Even though President-elect Donald Trump's policies should position the economy for growth, raising interest rates may not have the positive effect many investors are hoping for, analyst Peter Boockvar said Monday.
Though Boockvar, chief market analyst at The Lindsey Group, said he is bullish on Trump's potential policies, he told CNBC's "Squawk Box" he was concerned about interest rates being "artificially suppressed" for so many years.
"We have to get from here to there, there being a better economic story, but this rise in interest rates I don't think is necessarily painless," he said.
Boockvar said he hopes the expected rate hike in December normalizes interest rates, but finds it hard to believe that will happen easily.
His main concern is that the United States debt, which is currently 250 percent of GDP, will be subject to higher interest expense if rates rise, which may cause an increase in inflation.
"Over the past seven years, we had a better market than we had an economy. We may have a better economy than markets as rates go higher," Boockvar said.
Still, the analyst remained bullish. "The economy should be better over the next few years than it was over the past couple of years," he said.
Yet the long-term effects of raising interest rates and of Trump's proposed policies are worth considering, economist Jim O'Sullivan told "Squawk Box" on Monday.

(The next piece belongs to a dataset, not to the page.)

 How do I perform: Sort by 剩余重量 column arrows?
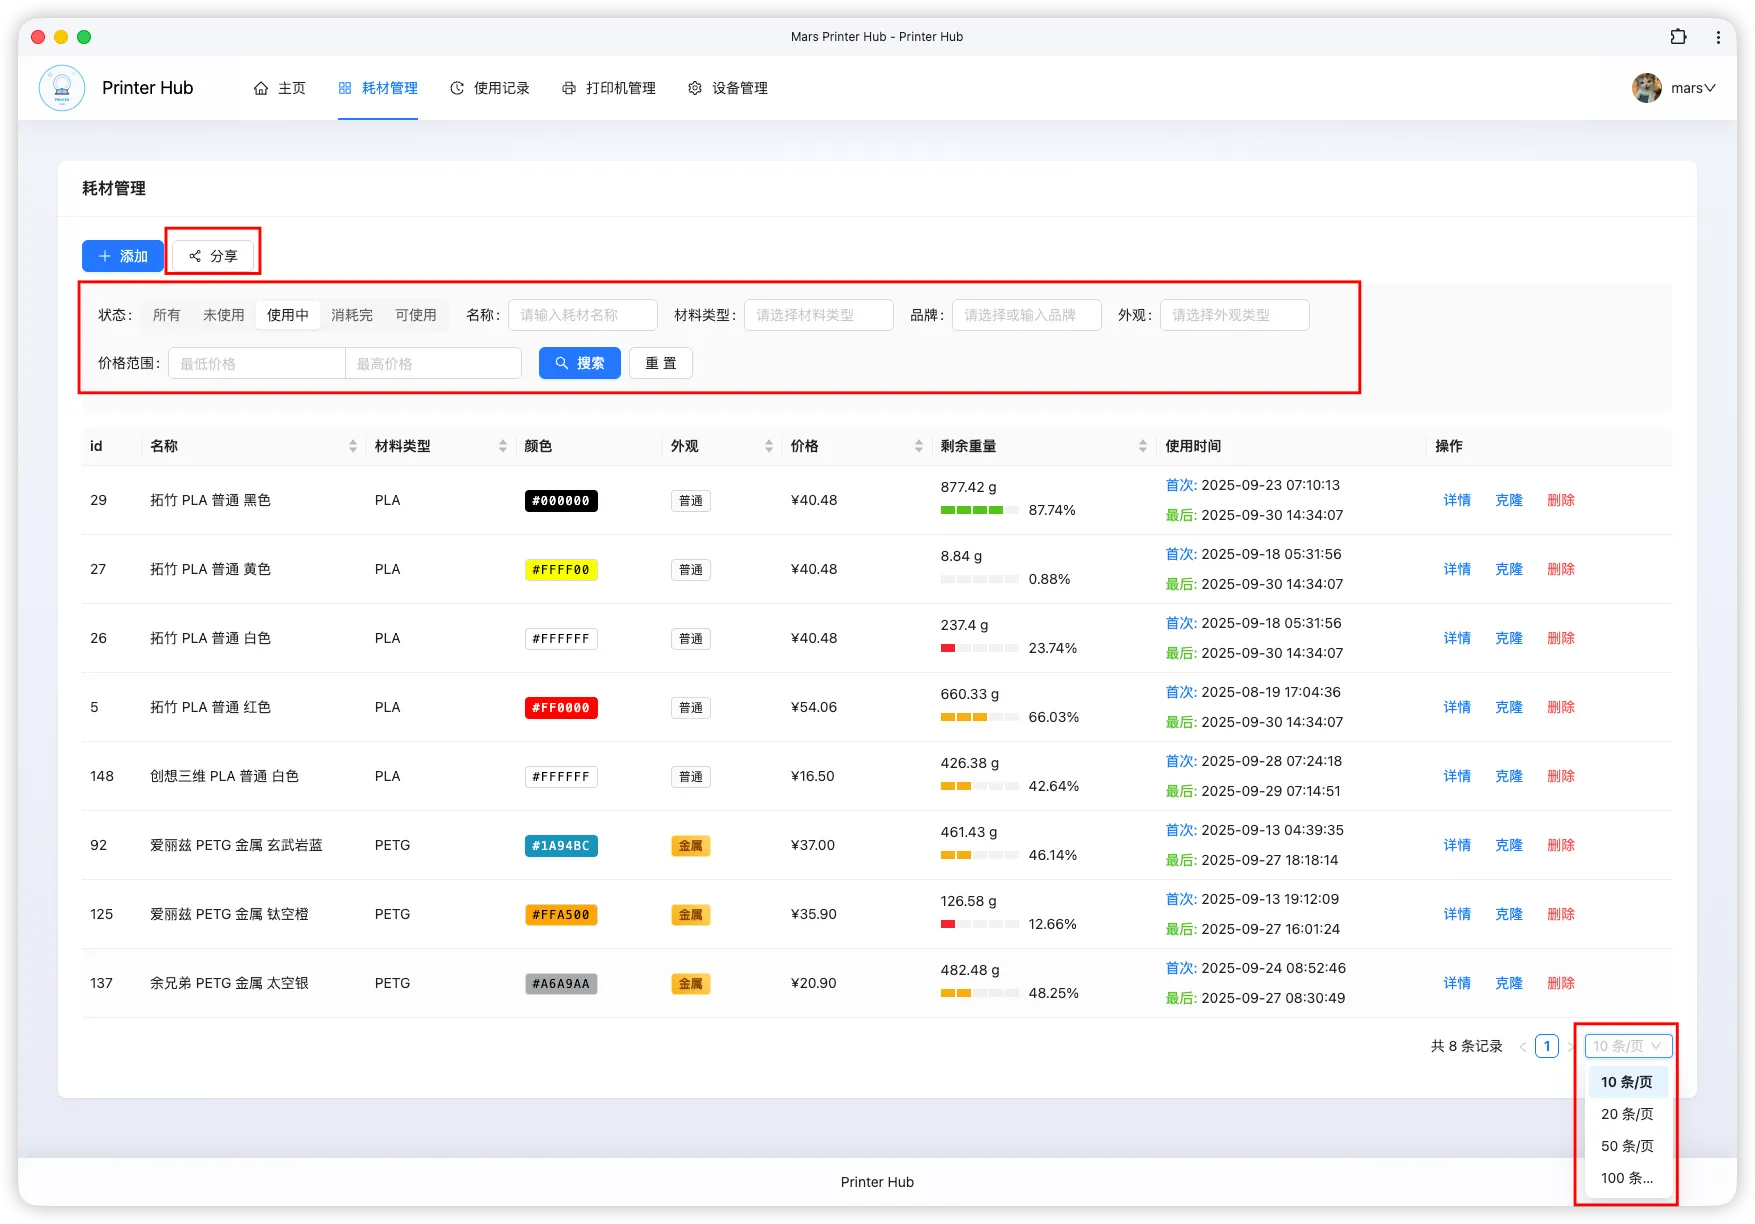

"If you get a point and a half increase in interest rates in six months, I think that would be negative and a lot of that would depend on how the equity market would respond," said O'Sullivan, chief U.S. economist at High Frequency Economics.
He said the effects of Trump's proposed policies, especially corporate and individual tax cuts, would not be felt until mid-2017 at the earliest.
O'Sullivan said this could dampen the pro-growth vision many investors have, though he acknowledged the positive effects of investor confidence could spill over into the early months of 2017.